¿Instinto o deseo materno?

Hace algún tiempo, en una conversación interdisciplinaria con un médico, un abogado y una licenciada en marketing, debatimos sobre si existía algo como un “instinto materno”. Me sorprendí defendiendo en soledad la hipótesis psicoanalítica de que nada parecido al instinto persiste en el humano. Según el psicoanálisis, la maternidad —al menos en una de sus versiones— se liga más bien a un deseo singular de ocupar esa función.

Me quedó la pregunta de por qué, aún personas familiarizadas con discursos psi (no necesariamente psicoanalíticos), sostienen con tanta convicción la idea de un origen “genético, natural o instintivo” de la función materna. Se olvidan de que las formas de la maternidad se modifican según las épocas históricas, latitudes y la cultura, y que la posibilidad de maternar no se reduce a la genitalidad o identidad de género. La función materna no es privativa de un sexo u orientación sexual.

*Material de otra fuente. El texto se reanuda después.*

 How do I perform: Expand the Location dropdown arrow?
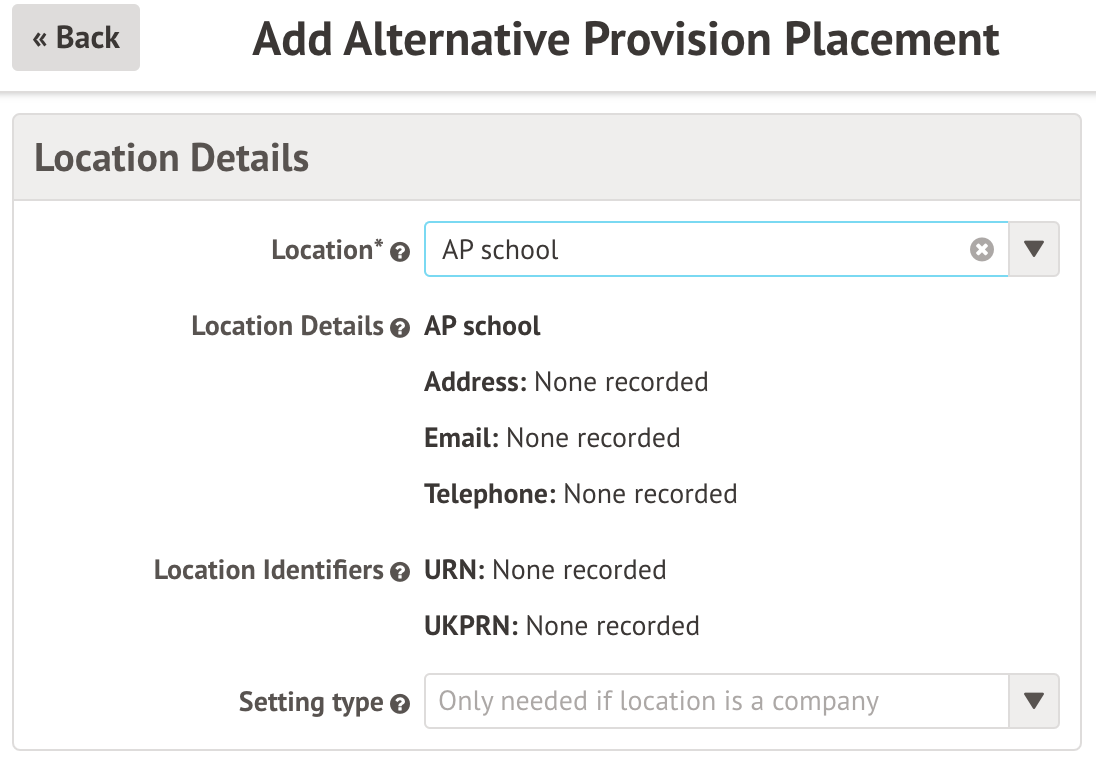coord(1034,249)
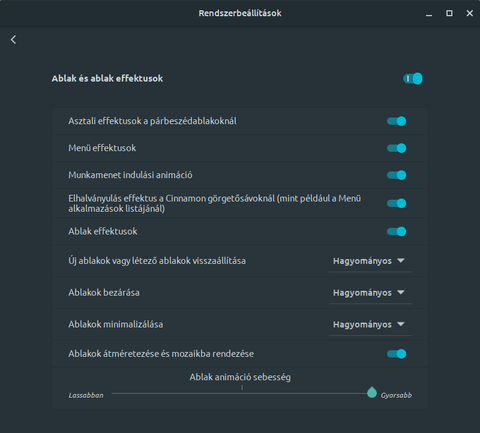480x433 pixels.
Task: Disable Asztali effektusok a párbeszédablakoknál
Action: coord(396,121)
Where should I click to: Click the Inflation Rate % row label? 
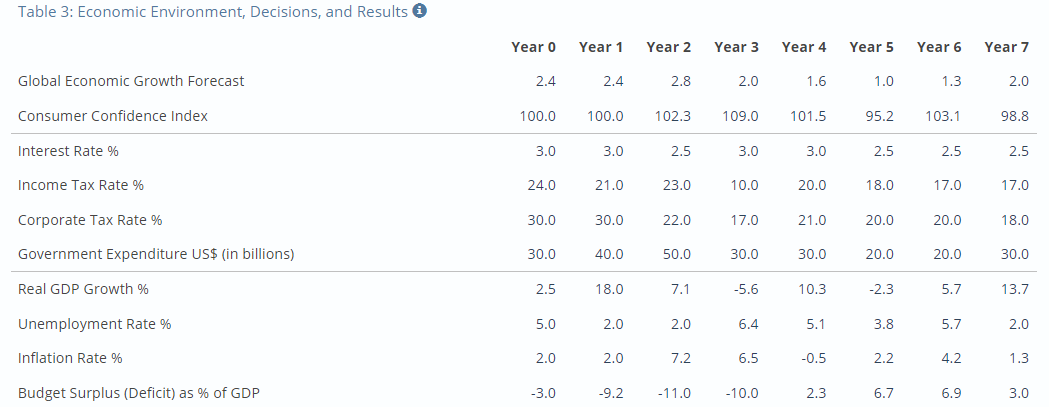(x=70, y=358)
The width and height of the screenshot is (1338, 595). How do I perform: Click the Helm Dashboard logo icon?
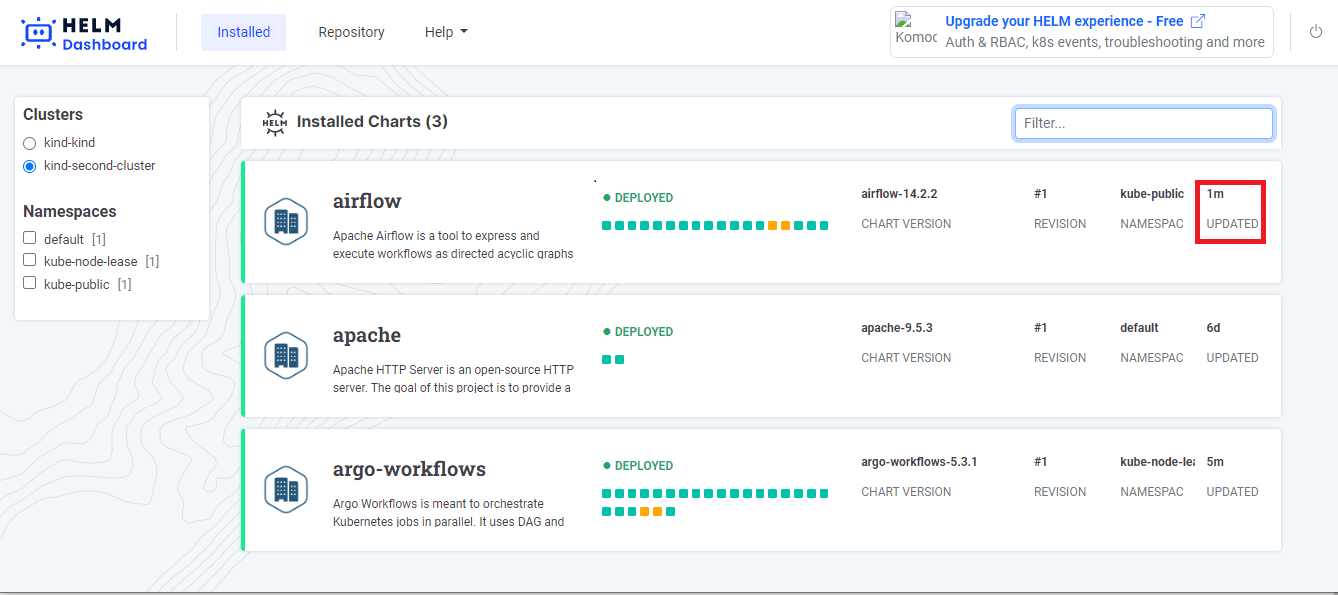click(x=38, y=32)
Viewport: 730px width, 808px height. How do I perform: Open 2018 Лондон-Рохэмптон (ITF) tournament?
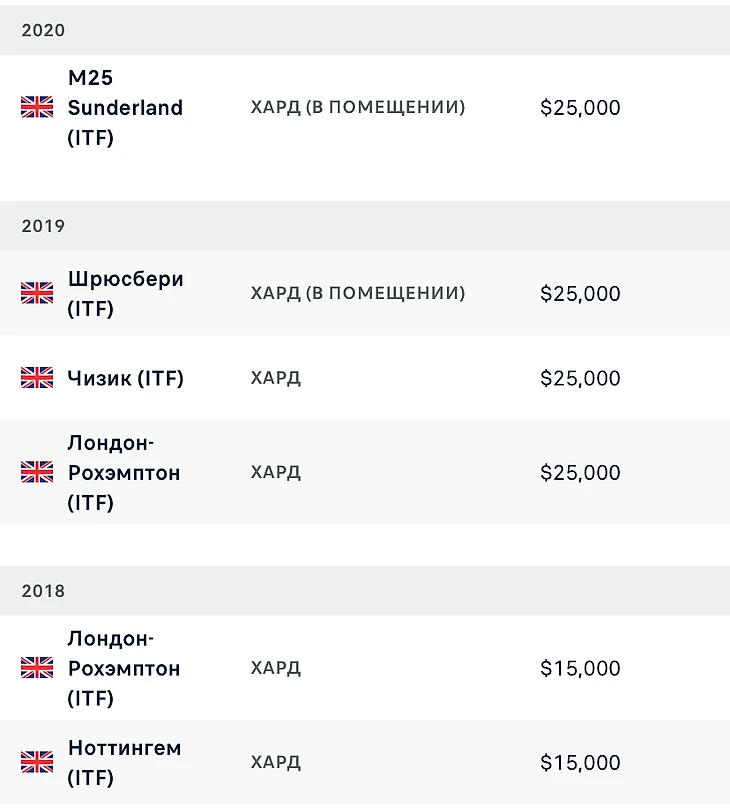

Pensar que toda mujer está biológicamente predestinada a ser madre es una ideología moderna con consecuencias importantes: ¿es el cuerpo femenino solo un receptáculo reproductor, despojado de deseos y proyectos propios? Sin embargo mis compañeres de charla lejos estaban de ser inquisidores medievales, al contrario. Concluí que si se les imponía la intuición de que existe para ellos algo parecido a un “instinto materno” es porque sus madres, una por una, cada cual con su historia y subjetividad, encarnaron un deseo singular de maternarlos, deseo que por su presencia hace pasar por “natural” lo que puede estar ausente en otras situaciones.

Si descartamos el supuesto “instinto”, entonces ¿qué es el “deseo materno”? Este concepto se explica en la relación que existe entre el “soporte necesario”, la estimulación del cuerpo erógeno en los primeros cuidados, y la “renuncia”, el habitar la decisión de cederlo a la vida. La persona que encarna esta función (que puede no identificarse como mujer heterosexual) hospeda, cobija, nutre, habla a este cuerpo acuífero, manojo fragmentario de nervios en pleno neurodesarrollo. Una madre sostiene la prematuración humana y su fragmentación, es la “lengua materna” que permite estabilizar la identidad, anclada a genealogía, historia y territorio.

La renuncia también es importante. La construcción de la identidad del niño debe trascender al ámbito materno, si bien en el mejor de los casos la madre inviste como objeto al infans, también debe cederlo por amor. La parábola del rey Salomón lo ilustra: ante dos mujeres que reclaman al mismo niño, la madre no coincide necesariamente con la biológica, sino con quien ocupa su función. Una madre se encuentra en quien renuncia a la primitiva fusión (“¡es mío o de nadie!”) y lo cede para no sacrificarlo al edicto del Rey (“cortar al bebé vivo por la mitad y darle una mitad a cada mujer”). Esta comprensión resuena con los principios del psicoanálisis freudiano, donde el trabajo sobre la subjetividad, el inconsciente y los vínculos tempranos permite dar sentido a los deseos, renuncias y afectos que atraviesan la vida humana, según la mirada de Sigmund Freud.